WRITTEN TASK 1: Please format the records below as a Markdown table with two columns, n and Line. Give each line its own numbered row, skip blank lines, and leave the pictures out of the answer.

Scroll and Pegbox Completion:

When I last posted, I had just temporarily attached the fingerboard to the neck, but had not carved the pegbox, nor the fluting on the back and top of the scroll. In the past I have completed those before attaching the fingerboard, but this time I was anxious to get going, and it seemed a good idea at the time….

So…I first shaved the fingerboard sides to fairly closely match the handle portion of the neck, and then began carving the pegbox.

Carving the pegbox.

Carving the pegbox.

 

Carving complete: scraping and filing to follow.

Carving complete: scraping and filing to follow.

 

Then I could complete the outside of the pegbox, finish tapering and scraping the handle portion of the neck, and carve the fluting on the scroll. I still had the centerline I had scribed when I first cut out the scroll, so I worked from there, and tried to “color inside the lines.”

Nearing completion.

Neck is nearing completion, outside and inside of Pegbox are pretty much complete. No fluting yet.

 

Fluting nearing completion...back view.

Fluting nearing completion…back view.

 

Fluting nearing completion: front view.

Fluting nearing completion: front view. Lots of scraping left to do.

 

Neck Mortise

Before I can set the neck, I have to lay out the exact footprint of the neck heel on the centerline of the corpus, where I will cut the mortise through the ribs and into the neck-block. I have deliberately left the heel long, so that I can set it through the neck-block, and not have to worry about fitting against the back button, because I haven’t installed the back plate yet. I will trim the heel afterward, and, when I level the back of the corpus, just before installing the back plate, I will level the heel right along with the linings and blocks.

WRITTEN TASK 2: From the scroll and pegbox text above, quote everything from "When I last" down to "at the time…." word for word.

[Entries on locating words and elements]
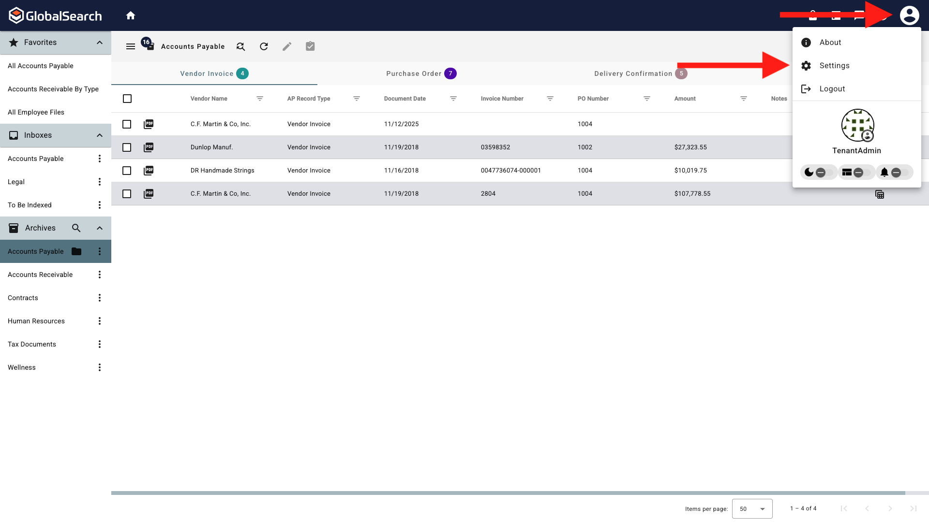The height and width of the screenshot is (522, 929).
Task: Click the hamburger menu icon
Action: tap(131, 46)
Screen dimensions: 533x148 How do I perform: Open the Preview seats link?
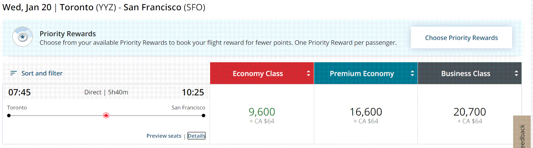164,136
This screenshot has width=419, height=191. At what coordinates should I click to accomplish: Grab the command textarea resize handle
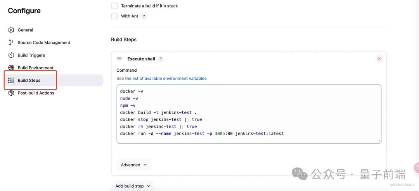(x=379, y=141)
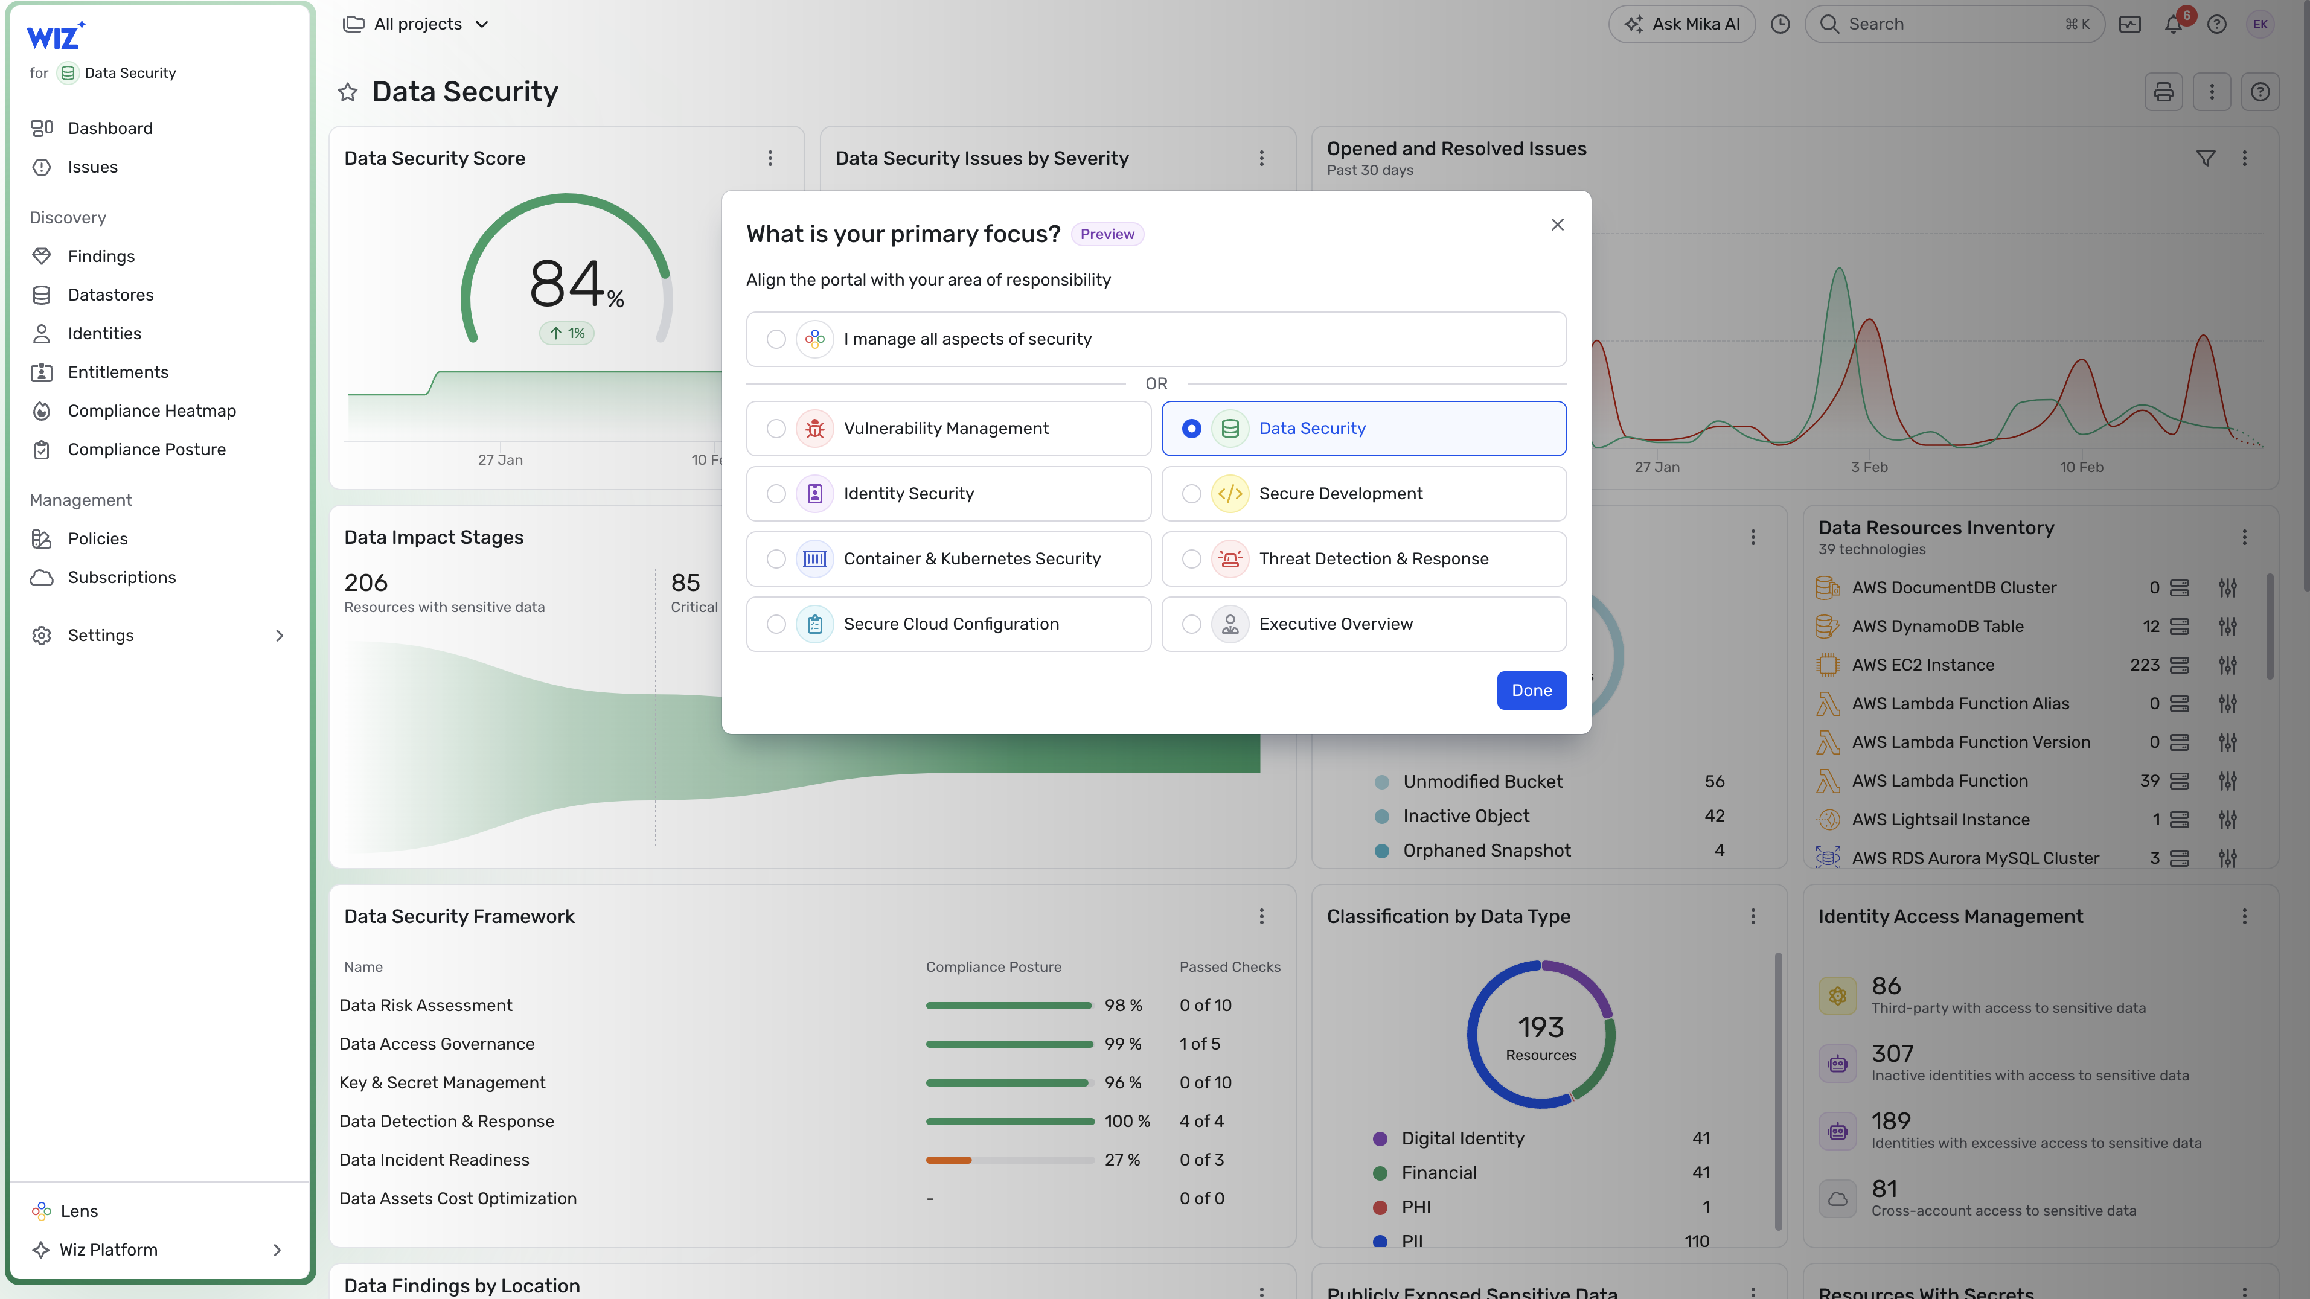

WRITTEN REPLY 1:
| n | Line |
|---|---|
| 1 | The height and width of the screenshot is (522, 929). |
| 2 | Task: Click the hamburger menu icon |
| 3 | Action: tap(131, 46) |
| 4 | Screen dimensions: 533x148 How do I perform: Open the Preview seats link? |
| 5 | 164,136 |
| 6 | This screenshot has width=419, height=191. At what coordinates should I click to accomplish: Grab the command textarea resize handle |
| 7 | (x=379, y=141) |

WRITTEN REPLY 2:
When I last posted, I had just temporarily attached the fingerboard to the neck, but had not carved the pegbox, nor the fluting on the back and top of the scroll. In the past I have completed those before attaching the fingerboard, but this time I was anxious to get going, and it seemed a good idea at the time….